Dezeen Magazine

Apple criticised for "crushing the symbols of human creativity" in iPad hydraulic press advert

Creatives have described an advert for technology brand Apple's recently unveiled iPad Pro, which shows a hydraulic press crushing instruments, desks, games and paint, as "killing everything we ever found joy in".

Released to promote the unveiling of the updated iPad Pro, the advert was highly criticised on social media for showing the tools used by creatives being destroyed.

"Technology is killing everything we ever found joy in"

"Meet the new iPad Pro: the thinnest product we've ever created, the most advanced display we've ever produced, with the incredible power of the M4 chip," wrote Apple CEO Tim Cook on X (formerly Twitter) alongside the video.

"Just imagine all the things it'll be used to create."

However, creatives reacted negatively to the advert for the device, which was described as "the thinnest Apple product ever", calling the technology company "out of touch".

"This ad perfectly encapsulates the insight that people think technology is killing everything we ever found joy in – and then presents that as a good thing," wrote Wall Street Journal reporter Katie Deighton.

"As one of many, many artists who use the iPad Pro to create: this is horrifying," wrote Emmy-nominated photojournalist Tyler Stone on X.

"The message you're sending is that traditional creative tools are obsolete – and by extension, so are those who use them. Whoever approved this is unhinged and out of touch."

Financial Times architecture and design critic Eddie Heathcote simply described the video as "Irony-free".

"Perfect one-minute distillation of Silicon Valley's metaphysics"

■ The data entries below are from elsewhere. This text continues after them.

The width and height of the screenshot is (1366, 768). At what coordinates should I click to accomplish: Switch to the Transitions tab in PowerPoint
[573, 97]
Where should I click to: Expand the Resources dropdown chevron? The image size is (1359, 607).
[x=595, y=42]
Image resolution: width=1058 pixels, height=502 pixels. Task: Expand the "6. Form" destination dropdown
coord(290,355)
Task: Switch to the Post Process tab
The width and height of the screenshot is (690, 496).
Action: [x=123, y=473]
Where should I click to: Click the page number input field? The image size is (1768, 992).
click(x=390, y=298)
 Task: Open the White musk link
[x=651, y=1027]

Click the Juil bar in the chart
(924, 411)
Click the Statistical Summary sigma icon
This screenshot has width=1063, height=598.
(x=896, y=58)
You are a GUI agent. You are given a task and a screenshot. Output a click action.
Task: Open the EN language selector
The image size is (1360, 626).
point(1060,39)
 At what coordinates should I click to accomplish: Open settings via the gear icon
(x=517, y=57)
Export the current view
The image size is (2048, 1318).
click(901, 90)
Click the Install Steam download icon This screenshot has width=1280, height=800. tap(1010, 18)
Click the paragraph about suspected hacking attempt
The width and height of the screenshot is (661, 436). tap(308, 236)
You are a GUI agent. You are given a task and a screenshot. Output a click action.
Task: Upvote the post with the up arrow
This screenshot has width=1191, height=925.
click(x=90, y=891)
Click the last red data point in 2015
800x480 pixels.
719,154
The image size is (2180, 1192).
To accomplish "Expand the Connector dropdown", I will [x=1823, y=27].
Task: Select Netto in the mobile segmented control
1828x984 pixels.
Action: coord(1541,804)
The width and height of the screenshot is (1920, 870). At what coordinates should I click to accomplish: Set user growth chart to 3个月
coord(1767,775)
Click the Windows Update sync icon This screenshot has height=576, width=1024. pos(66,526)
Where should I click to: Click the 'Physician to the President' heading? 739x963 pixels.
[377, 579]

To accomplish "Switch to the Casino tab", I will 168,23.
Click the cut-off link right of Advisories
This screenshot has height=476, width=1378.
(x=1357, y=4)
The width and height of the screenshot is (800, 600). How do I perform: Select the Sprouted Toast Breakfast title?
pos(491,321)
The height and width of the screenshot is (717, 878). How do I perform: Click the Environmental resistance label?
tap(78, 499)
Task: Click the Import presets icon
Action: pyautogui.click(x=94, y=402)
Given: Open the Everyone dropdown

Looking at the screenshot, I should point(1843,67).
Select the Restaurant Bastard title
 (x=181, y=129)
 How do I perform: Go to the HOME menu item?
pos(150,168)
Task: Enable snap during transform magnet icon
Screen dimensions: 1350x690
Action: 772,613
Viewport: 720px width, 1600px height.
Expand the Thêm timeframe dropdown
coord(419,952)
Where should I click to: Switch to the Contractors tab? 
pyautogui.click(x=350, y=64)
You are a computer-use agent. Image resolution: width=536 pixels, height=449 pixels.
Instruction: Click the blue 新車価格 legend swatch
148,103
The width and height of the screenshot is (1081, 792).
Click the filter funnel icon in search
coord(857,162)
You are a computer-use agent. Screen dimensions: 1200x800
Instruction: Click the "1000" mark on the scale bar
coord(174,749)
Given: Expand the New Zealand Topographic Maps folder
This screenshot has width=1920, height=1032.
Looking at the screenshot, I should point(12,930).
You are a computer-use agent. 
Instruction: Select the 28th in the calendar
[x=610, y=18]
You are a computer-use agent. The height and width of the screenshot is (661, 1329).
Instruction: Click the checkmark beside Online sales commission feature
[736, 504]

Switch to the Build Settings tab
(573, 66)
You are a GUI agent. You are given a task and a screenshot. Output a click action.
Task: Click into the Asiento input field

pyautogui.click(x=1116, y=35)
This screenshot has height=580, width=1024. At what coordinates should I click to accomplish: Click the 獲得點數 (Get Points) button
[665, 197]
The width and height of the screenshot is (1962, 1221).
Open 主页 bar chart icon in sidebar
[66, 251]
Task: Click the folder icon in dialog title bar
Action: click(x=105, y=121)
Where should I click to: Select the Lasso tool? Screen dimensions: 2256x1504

Set to the tune of All I Ever Need Is You by Sonny & Cher, the advert appeared to be a play on the Evolution of the Desk video created by the Harvard Innovation Lab, which shows the transformation of the desk environment from 1981 to 2014 with printers, frames, pencils, etc. all slowly replaced by an Apple laptop.

Other creatives believed that the film provided an insight into the thinking of technology companies based in California's Silicon Valley.

"Apple's new iPad ad is an astonishing and terrifying cultural artifact," director of Ethics and Public Policy Center Aaron Kheriaty on X. "Perfect one-minute distillation of Silicon Valley's metaphysics. Like all great art it says much more than its creators intended," he continued.

Meanwhile, novelist Hari Kunzru wrote, "crushing the symbols of human creativity to produce a homogenized branded slab is pretty much where the tech industry is at in 2024".

"The destruction of the human experience," added actor Hugh Grant. "Courtesy of Silicon Valley."

Unveiled this week, the new iPad Pro is the latest iteration of Apple's tablet, which was originally launched in 2010. Described as "the thinnest Apple product ever", the larger version is 5.1 millimetres thick and has a 13-inch screen. According to the brand, it also has the "world's most advanced display".

Earlier this year Apple unveiled its Vision Pro mixed-reality headset, a wearable device that allows users to project visual applications in a 3D environment controlled by eye and hand movements.